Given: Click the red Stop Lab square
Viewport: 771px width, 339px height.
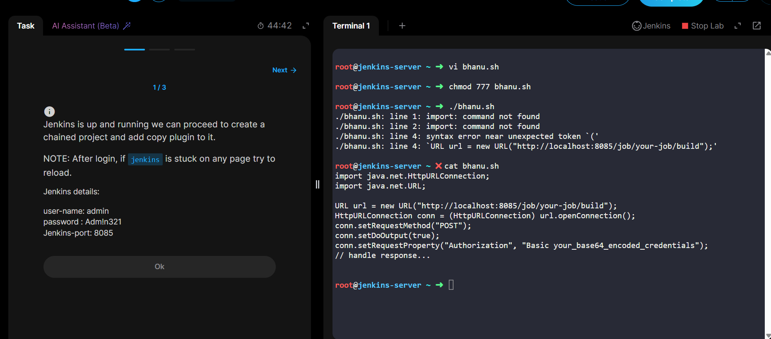Looking at the screenshot, I should pyautogui.click(x=685, y=26).
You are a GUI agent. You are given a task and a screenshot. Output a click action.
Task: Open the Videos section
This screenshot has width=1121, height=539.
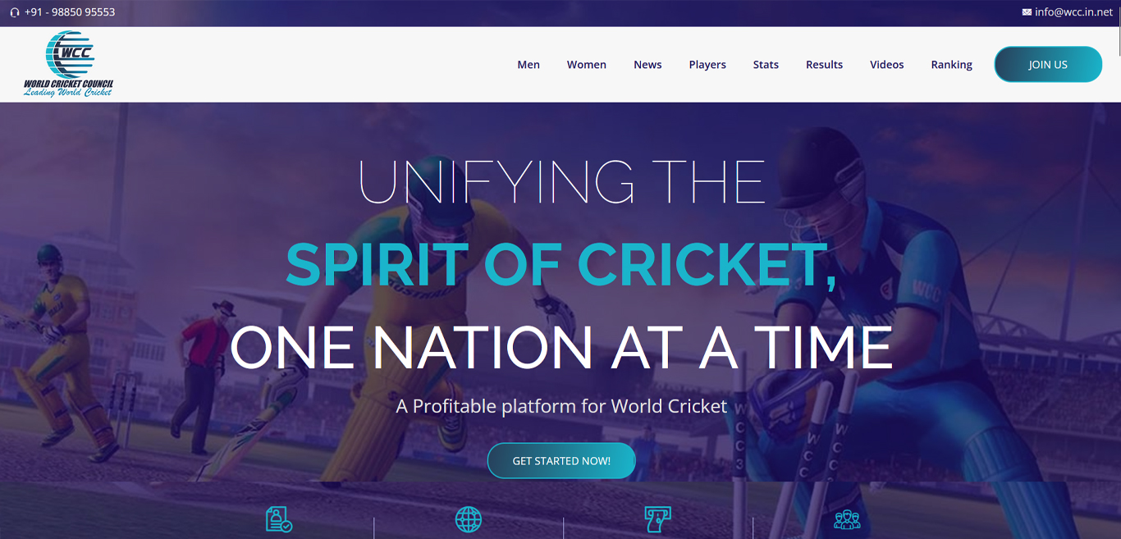click(887, 65)
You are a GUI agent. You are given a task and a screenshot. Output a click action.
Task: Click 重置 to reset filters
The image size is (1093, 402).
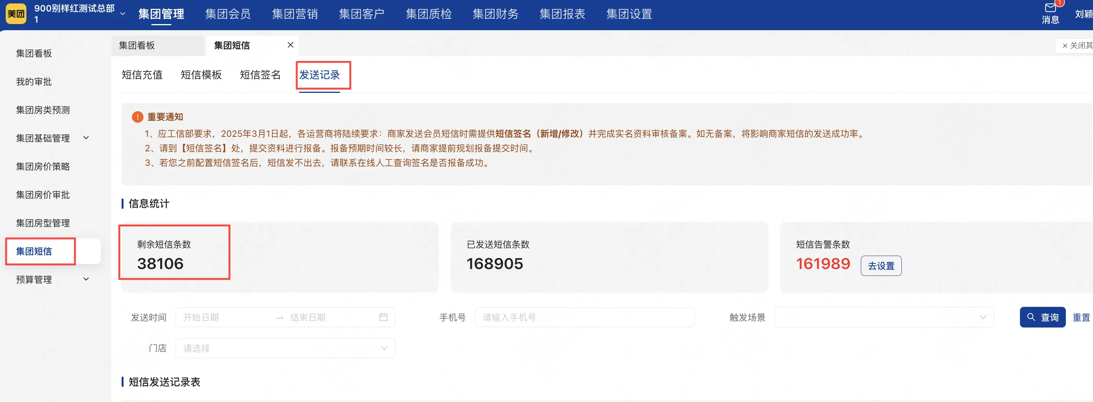(1081, 317)
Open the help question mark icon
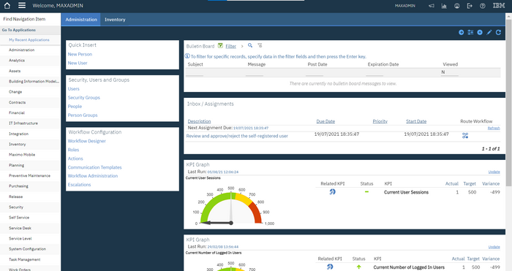Image resolution: width=512 pixels, height=271 pixels. [x=482, y=6]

^^^^^^^^^^^^^^^^

WRITTEN INSTRUCTION:
Rewrite all the entries above as a numbered list with one line per item, leaving out blank lines and the pictures.

RESULT FOR THIS EXERCISE:
1. Given: Click the red Stop Lab square
2. Viewport: 771px width, 339px height.
3. Looking at the screenshot, I should pyautogui.click(x=685, y=26).
4. You are a GUI agent. You are given a task and a screenshot. Output a click action.
5. Task: Open the Videos section
6. This screenshot has width=1121, height=539.
7. click(887, 65)
8. You are a GUI agent. You are given a task and a screenshot. Output a click action.
9. Task: Click 重置 to reset filters
10. The image size is (1093, 402).
11. (1081, 317)
12. Open the help question mark icon
13. Image resolution: width=512 pixels, height=271 pixels. [x=482, y=6]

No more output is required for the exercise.